Topic Highlight
Copyright ©2014 Baishideng Publishing Group Co., Limited. All rights reserved.
World J Gastroenterol. Mar 14, 2014; 20(10): 2586-2594
Published online Mar 14, 2014. doi: 10.3748/wjg.v20.i10.2586
Cirrhosis and hepatopulmonary syndrome
Gokhan Tumgor
Gokhan Tumgor, Department of Pediatric Gastroenterology, Cukurova University Medical Faculty, 01380 Sarıcam, Adana, Turkey
Author contributions: Tumgor G solely contributed to this paper.
Correspondence to: Gokhan Tumgor, MD, Associate Professor, Department of Pediatric Gastroenterology, Cukurova University Medical Faculty, 01380 Sarıcam, Adana, Turkey. gtumgor74@yahoo.com
Telephone: +90-506-5443280 Fax: +90-322-3386060-3116
Received: October 27, 2013
Revised: January 5, 2014
Accepted: January 20, 2014
Published online: March 14, 2014
Processing time: 136 Days and 10.3 Hours
Abstract

Hepatopulmonary syndrome (HPS) is characterized as a triad: liver disease, intrapulmonary vascular dilatation and arterial hypoxemia. HPS is reported to be present in 4% to 32% of adult patients with end-stage liver disease and in 9%-20% of children. The pathogenesis of HPS has not been clearly identified. Portal hypertension causes impairment in the perfusion of the bowel and increases the enteral translocation of Gram (-) bacteria and endotoxins. This stimulates the release of vasoactive mediators, such as tumor necrosis factor-alpha, heme oxygenase-derived carbon monoxide and nitric oxide. Genetic alterations have not been associated with this syndrome yet; however, cytokines and chemokines have been suggested to play a role. Recently, it was reported that cumulated monocytes lead to the activation of vascular endothelial growth factor-dependent signaling pathways and pulmonary angiogenesis, which plays an important role in HPS pathogenesis. At present, the most effective and only radical treatment is a liver transplant (LT). Cirrhotic patients who are on the waiting list for an LT have a shorter survival period if they develop HPS. Therefore, it is suggested that all cirrhotic cases should be followed closely for HPS and they should have priority in the waiting list.

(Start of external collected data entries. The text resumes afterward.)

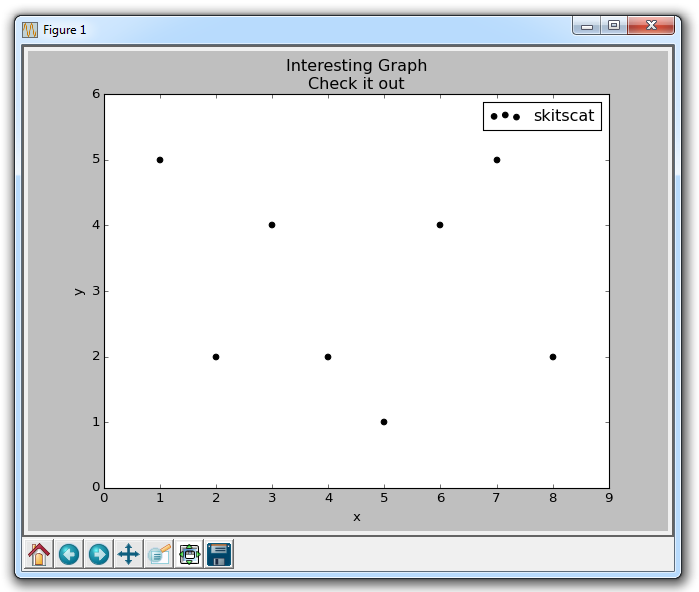Maximize the Figure 1 window
Viewport: 699px width, 592px height.
(614, 26)
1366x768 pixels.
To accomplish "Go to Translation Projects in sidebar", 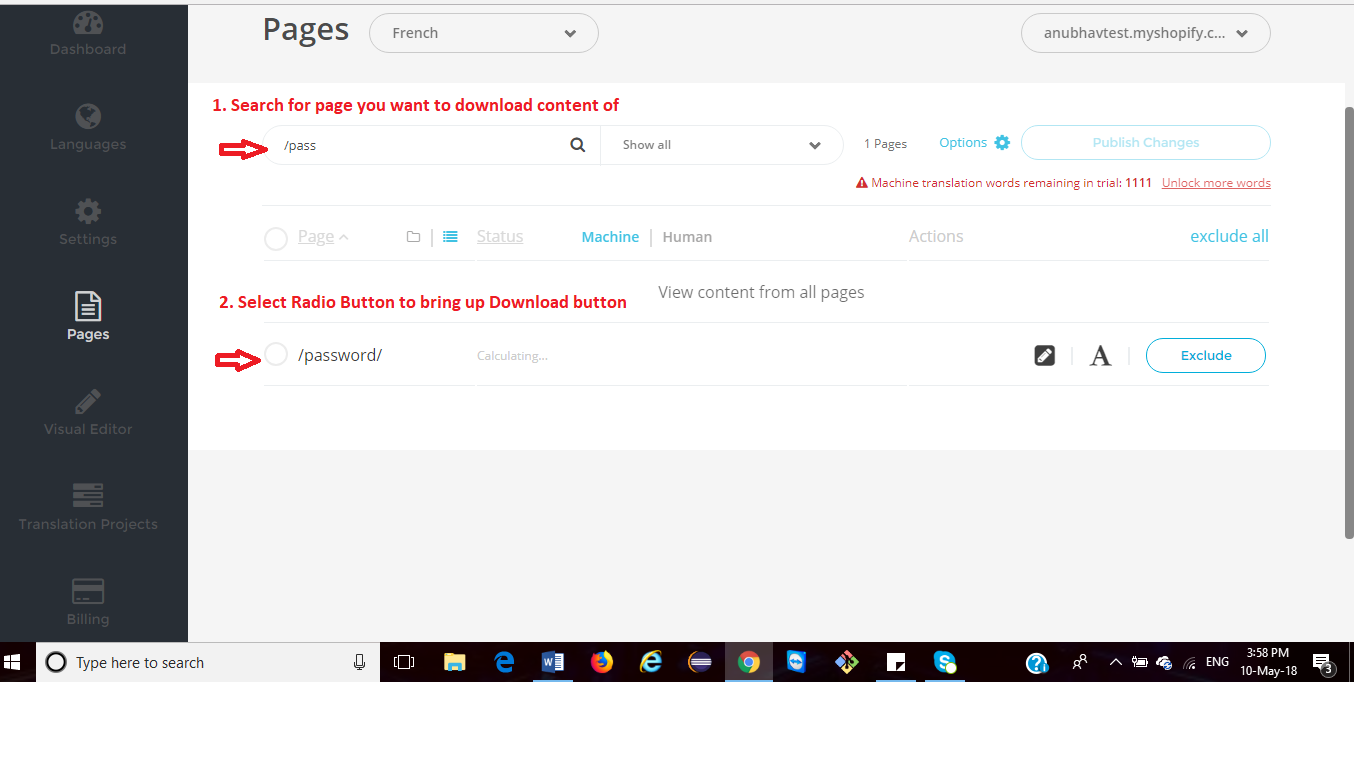I will pos(88,507).
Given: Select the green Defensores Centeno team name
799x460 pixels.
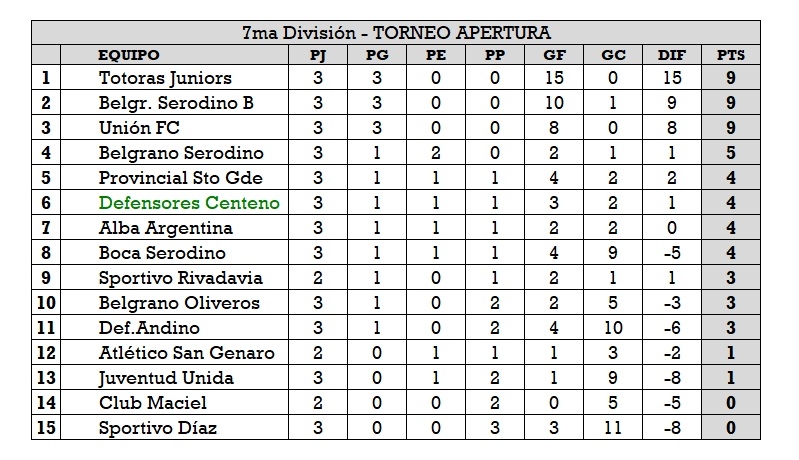Looking at the screenshot, I should [189, 203].
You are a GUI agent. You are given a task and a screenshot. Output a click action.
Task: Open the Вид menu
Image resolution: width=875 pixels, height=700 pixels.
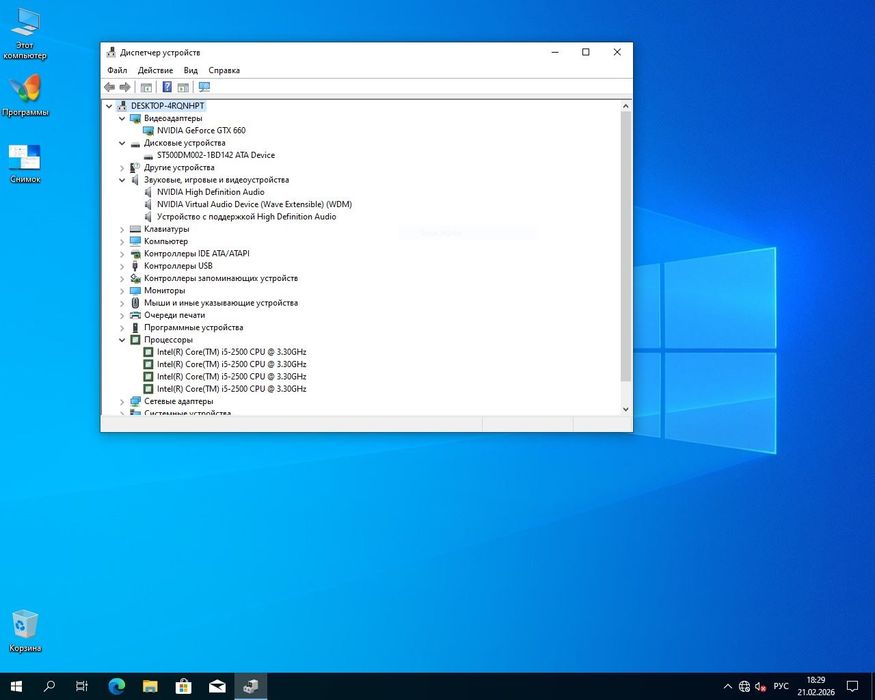(190, 70)
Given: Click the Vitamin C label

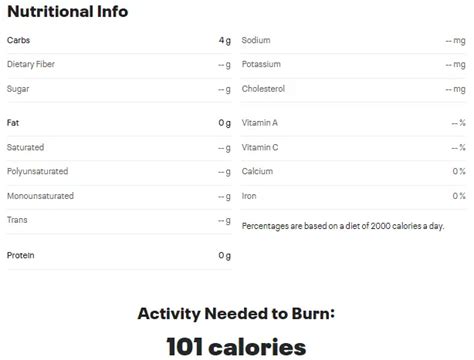Looking at the screenshot, I should [260, 147].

Keywords: Cirrhosis; Hepatopulmonary syndrome; Pathophysiology; Liver transplantation

Core tip: Hepatopulmonary syndrome (HPS) is an important complication of cirrhosis. HPS is a significant factor in dyspnea and cyanosis in cirrhotic cases. At present, the most effective and only radical treatment is a liver transplant. Cirrhotic patients who are on the waiting list for a liver transplant have a shorter survival period if they develop HPS. Therefore, it is suggested that all cirrhotic cases should be followed closely for HPS and they should have priority in the waiting list. This review aims to reevaluate the recent progress in the diagnosis, pathophysiology and treatment of HPS.